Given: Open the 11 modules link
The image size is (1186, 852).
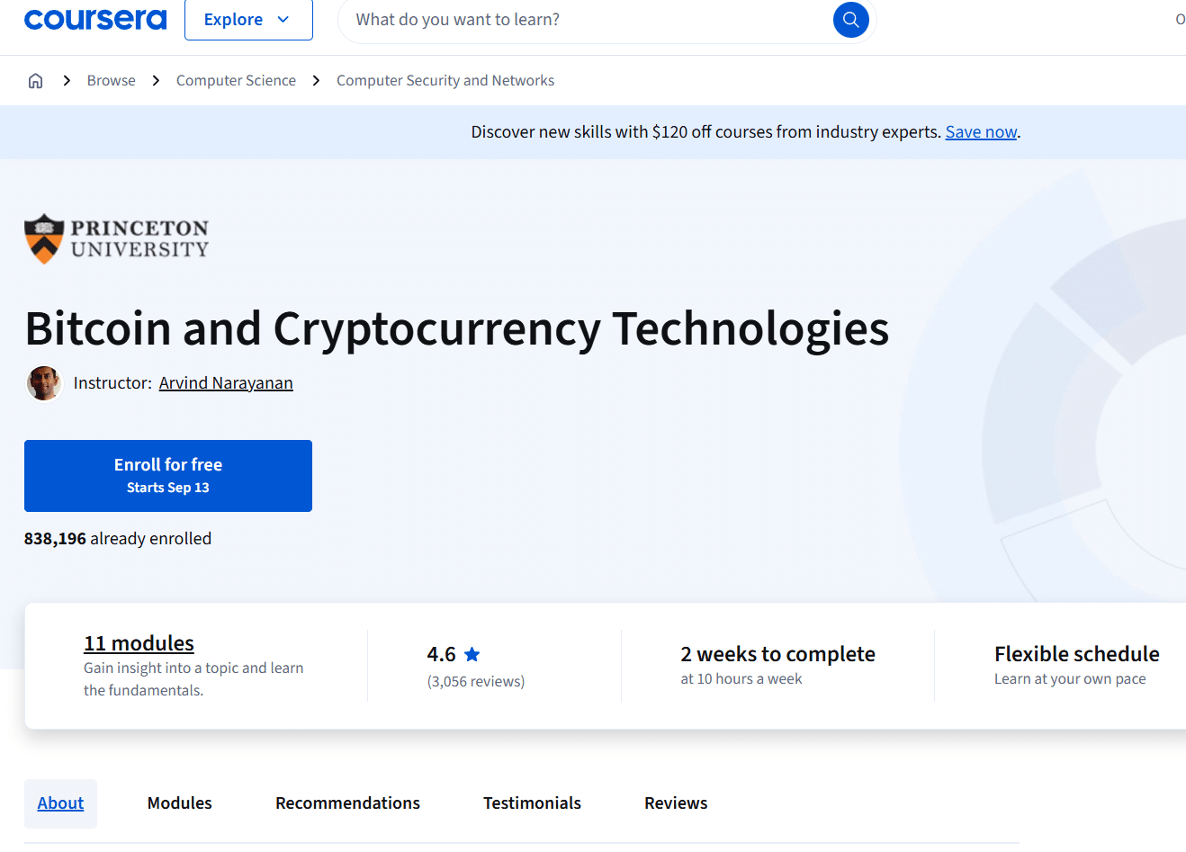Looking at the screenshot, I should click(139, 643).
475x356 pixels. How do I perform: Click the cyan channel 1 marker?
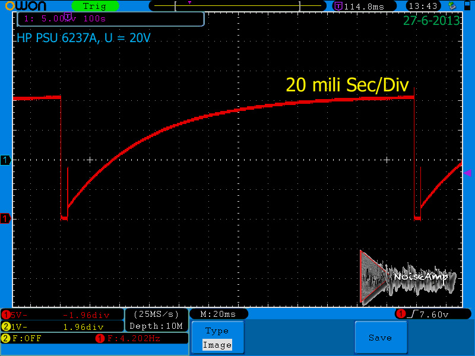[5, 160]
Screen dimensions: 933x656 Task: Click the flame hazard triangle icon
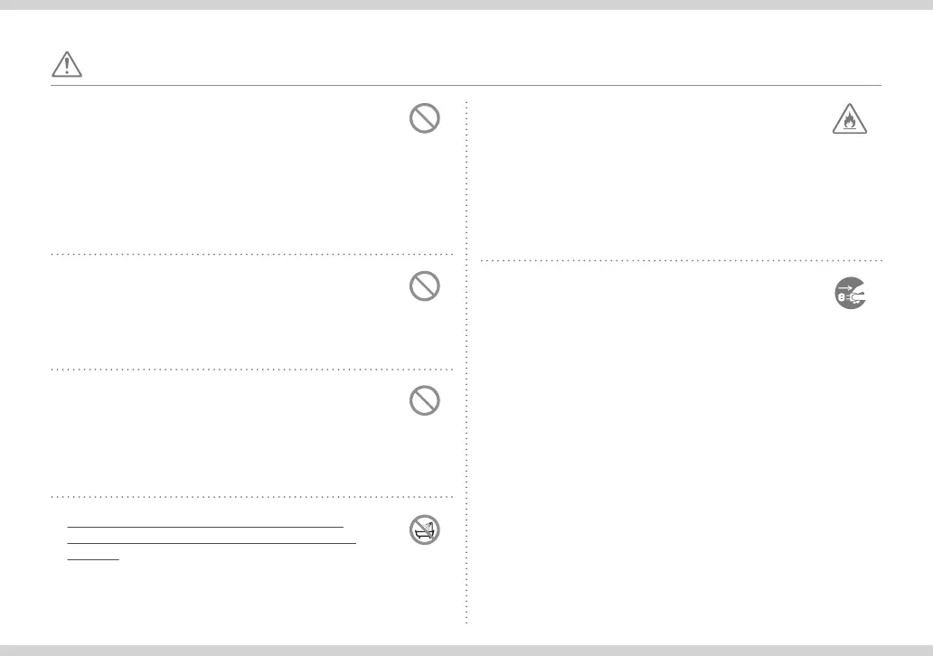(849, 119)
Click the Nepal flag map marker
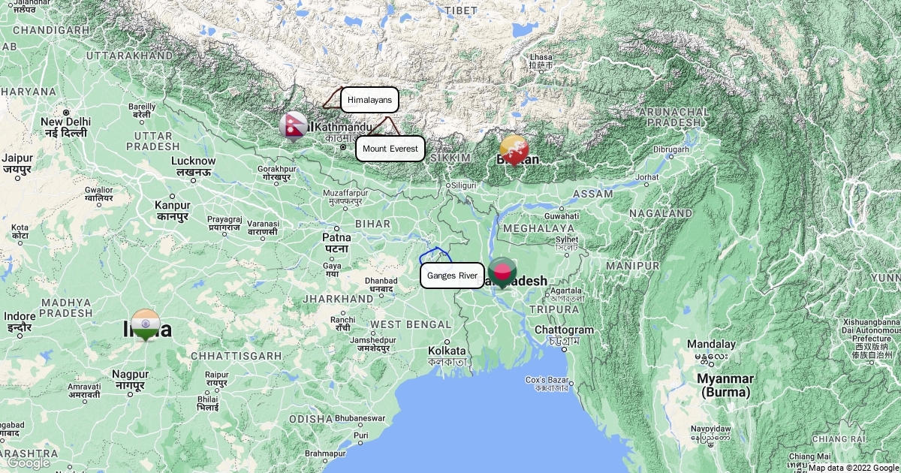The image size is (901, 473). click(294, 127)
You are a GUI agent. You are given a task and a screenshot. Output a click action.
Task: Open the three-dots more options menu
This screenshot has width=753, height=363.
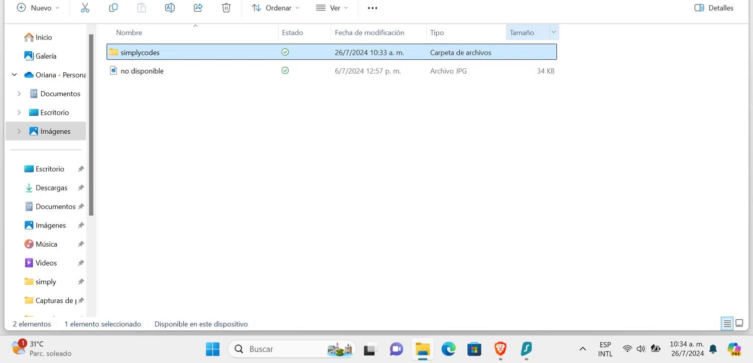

---------------

Please return a copy of each line in the entries that has the string "Open".

(Answer to the problem)
Given: Open the 11 modules link
Task: Open the three-dots more options menu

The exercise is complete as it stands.